Random Variable wrote:

Are you sure that's the answer to problem 6?

According to that formula we need the singular value \(\displaystyle k_{25}\) to evaluate \(\displaystyle \sum_{n=-\infty}^\infty e^{-5\pi n^2}\).

According to Wolfram Mathworld, \(\displaystyle K(k_{25}) = \frac{\sqrt{5}+2}{20} \frac{\Gamma^{2} (\frac{1}{4})}{\sqrt{\pi}}\)

http://mathworld.wolfram.com/EllipticIn ... Value.html

So \(\displaystyle K(k_{25}) = \frac{\sqrt{5}+2}{20} \frac{\Gamma^{2} (\frac{1}{4})}{\sqrt{\pi}} = \frac{\pi}{2} \theta^{2} (e^{- 5 \pi} ) = \frac{\pi}{2} \Big( \sum_{k=-\infty}^{\infty} e^{- 5 \pi n^{2}} \Big)^{2}\)

\(\displaystyle \implies \sum_{k=-\infty}^{\infty} e^{- 5 \pi n^{2}} = \sqrt{\frac{\sqrt{5}+2}{10}} \frac{\Gamma (\frac{1}{4})}{\pi^{3/4}} = \sqrt{\frac{\sqrt{5}+2}{10}} \frac{\pi \csc (\frac{\pi}{4})}{\Gamma( \frac{3}{4}) \pi^{3/4}}\)

\(\displaystyle = \sqrt{\frac{\sqrt{5}+2}{5}} \frac{\pi^{\frac{1}{4}}}{\Gamma (\frac{3}{4})}\)

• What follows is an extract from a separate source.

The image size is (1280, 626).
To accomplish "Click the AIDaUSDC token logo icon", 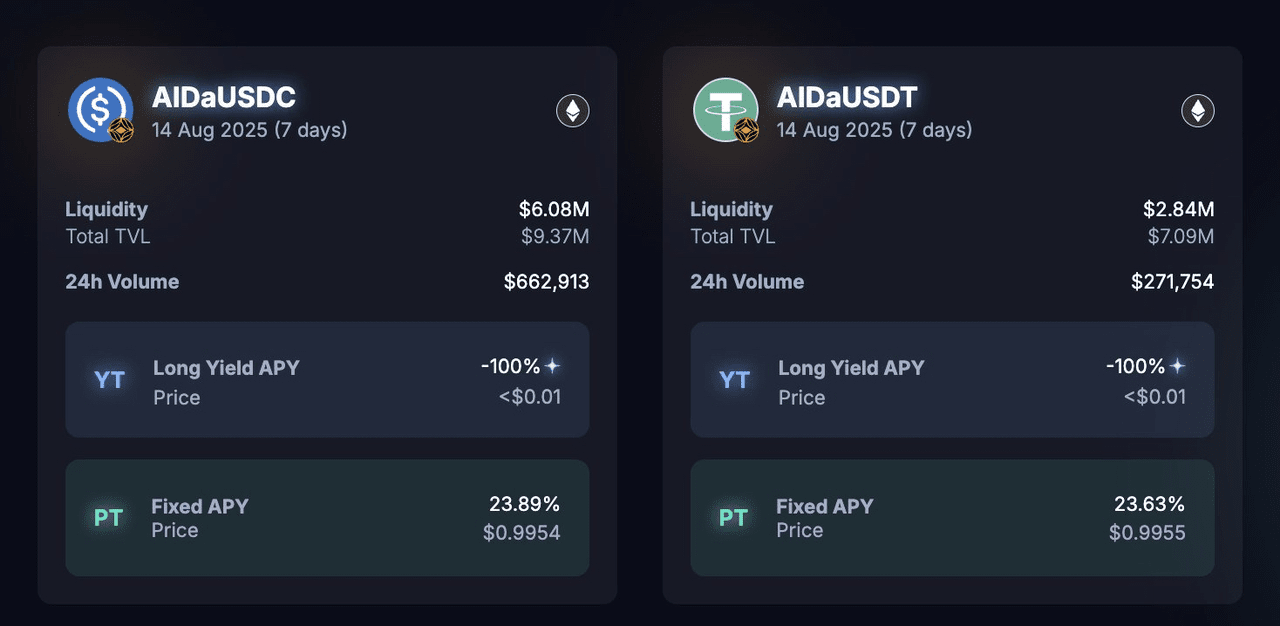I will pos(101,110).
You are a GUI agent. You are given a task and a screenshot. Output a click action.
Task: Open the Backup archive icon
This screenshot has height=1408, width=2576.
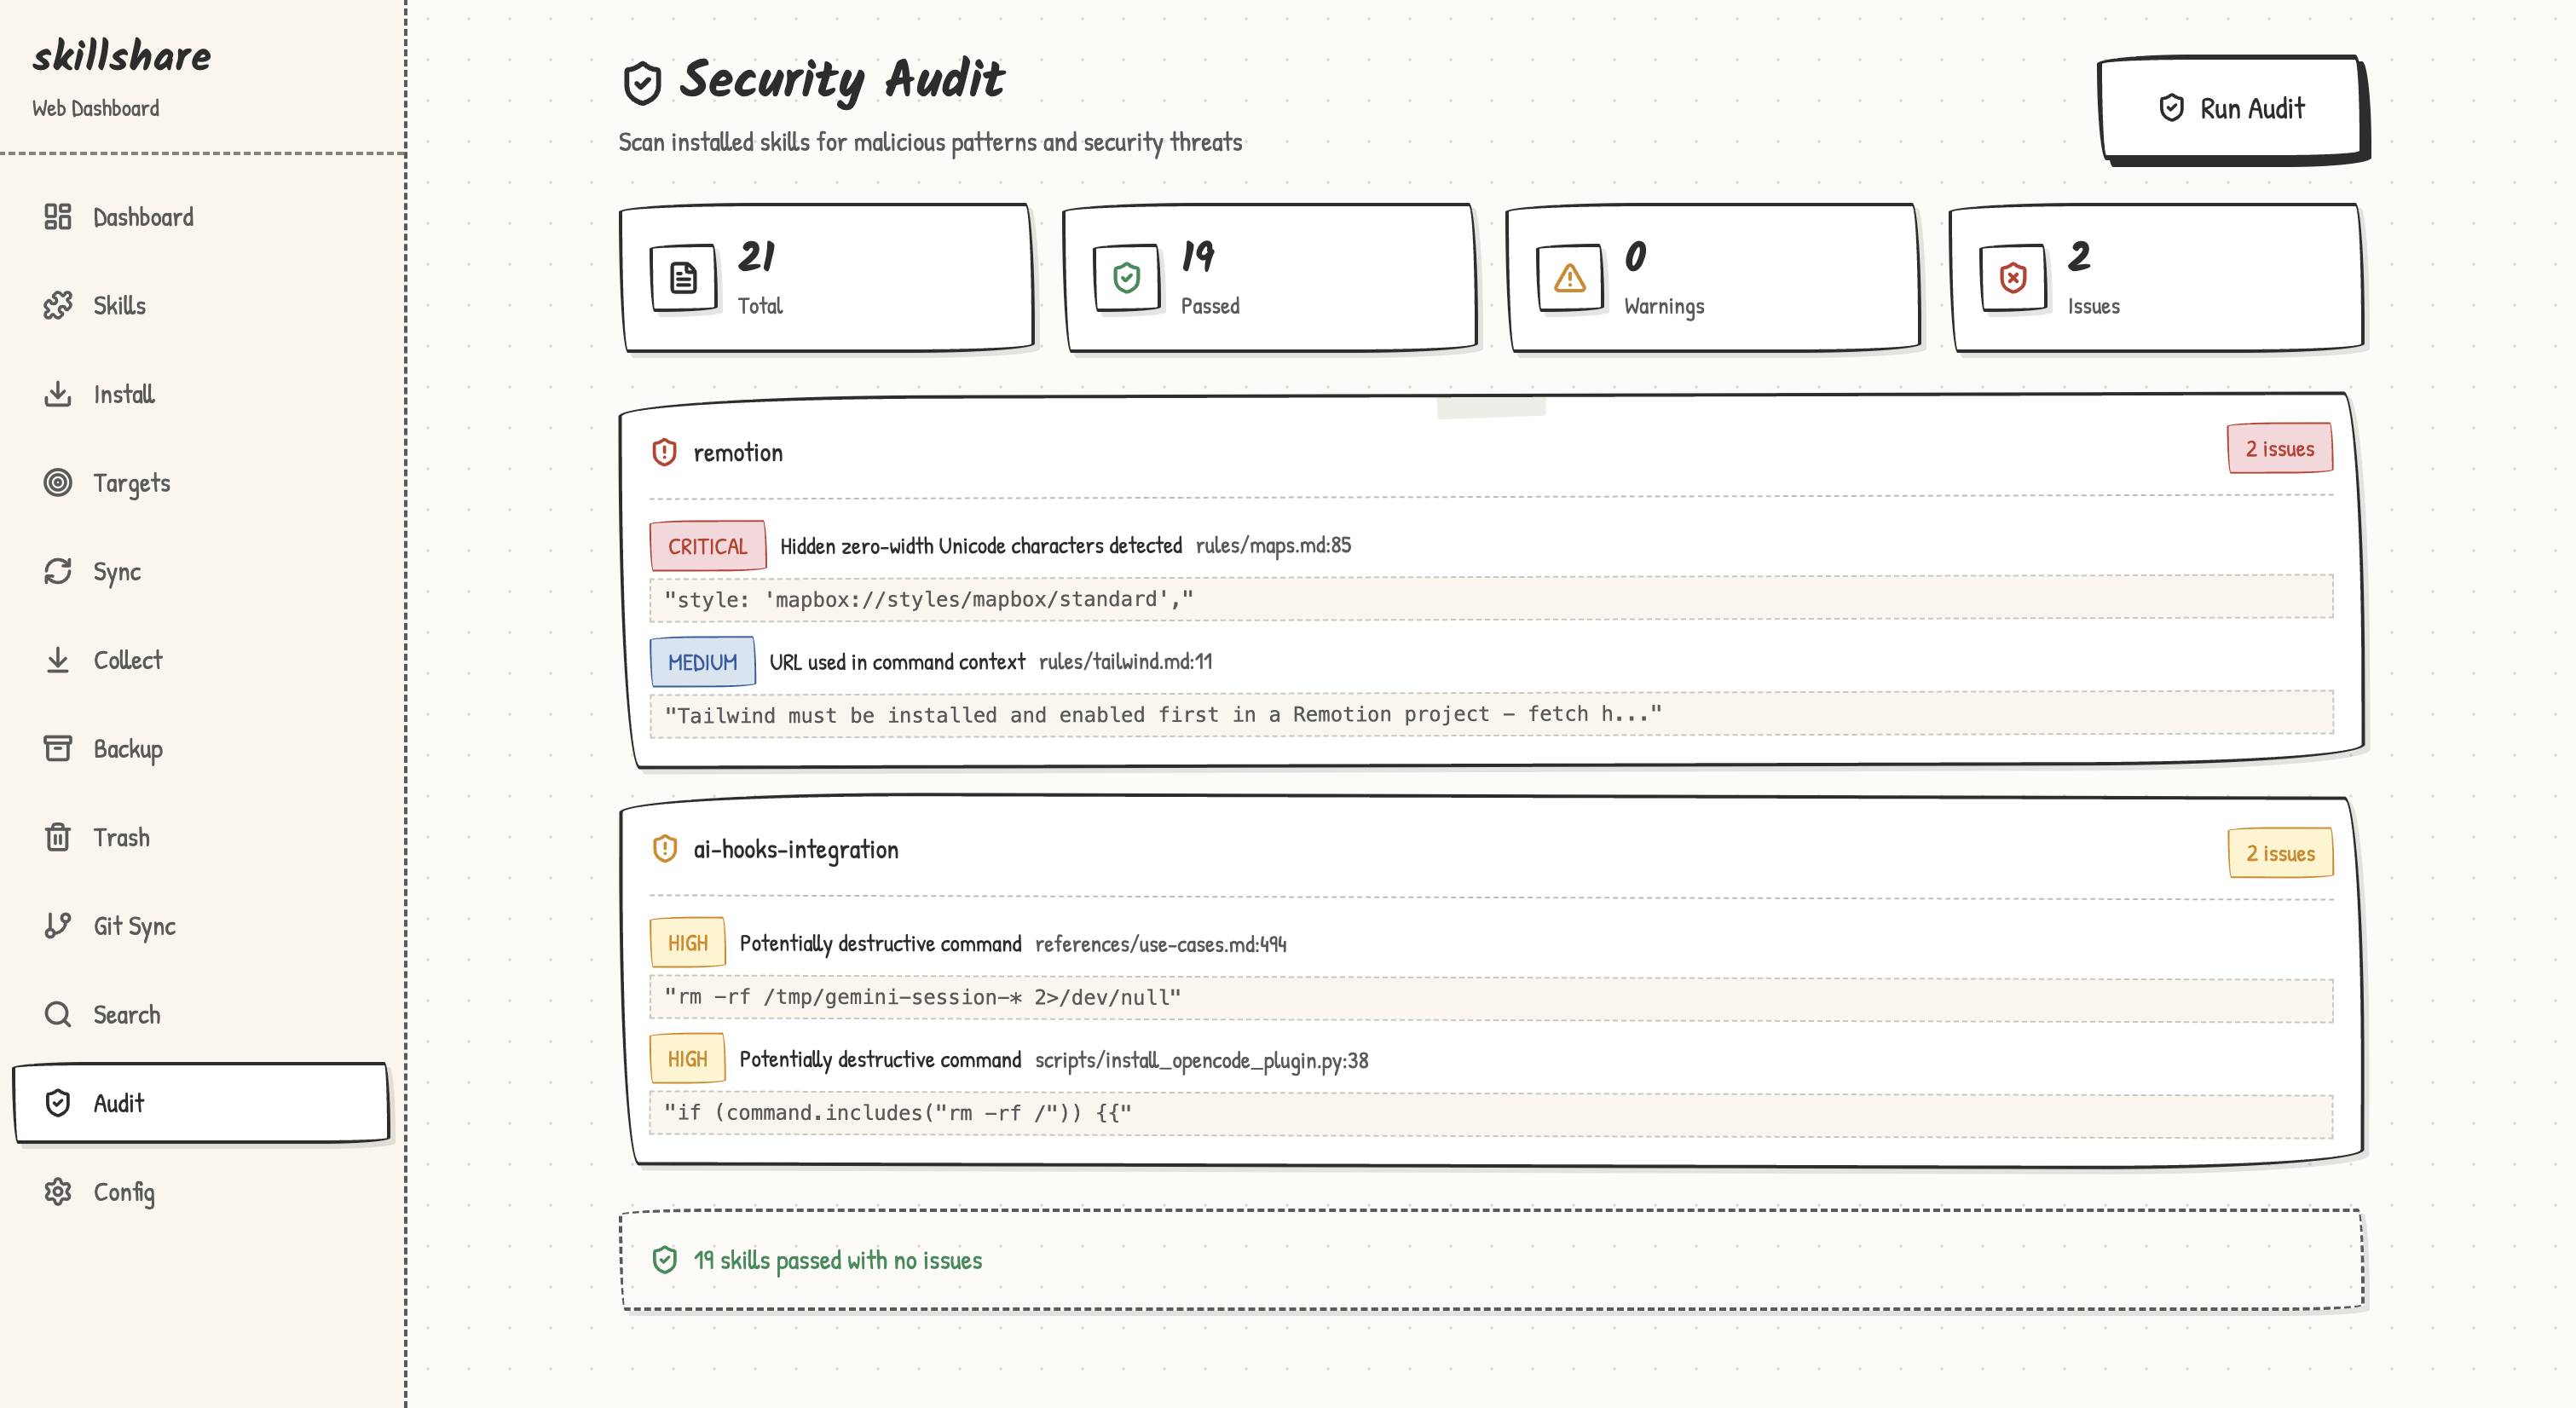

According to that formula we need the singular value \(\displaystyle k_{25}\) to evaluate \(\displaystyle \sum_{n=-\infty}^\infty e^{-5\pi n^2}\).

According to Wolfram Mathworld, \(\displaystyle K(k_{25}) = \frac{\sqrt{5}+2}{20} \frac{\Gamma^{2} (\frac{1}{4})}{\sqrt{\pi}}\)

http://mathworld.wolfram.com/EllipticIn ... Value.html

So \(\displaystyle K(k_{25}) = \frac{\sqrt{5}+2}{20} \frac{\Gamma^{2} (\frac{1}{4})}{\sqrt{\pi}} = \frac{\pi}{2} \theta^{2} (e^{- 5 \pi} ) = \frac{\pi}{2} \Big( \sum_{k=-\infty}^{\infty} e^{- 5 \pi n^{2}} \Big)^{2}\)

\(\displaystyle \implies \sum_{k=-\infty}^{\infty} e^{- 5 \pi n^{2}} = \sqrt{\frac{\sqrt{5}+2}{10}} \frac{\Gamma (\frac{1}{4})}{\pi^{3/4}} = \sqrt{\frac{\sqrt{5}+2}{10}} \frac{\pi \csc (\frac{\pi}{4})}{\Gamma( \frac{3}{4}) \pi^{3/4}}\)

\(\displaystyle = \sqrt{\frac{\sqrt{5}+2}{5}} \frac{\pi^{\frac{1}{4}}}{\Gamma (\frac{3}{4})}\)

Thanks for pointing out the typo. I will fix it right now.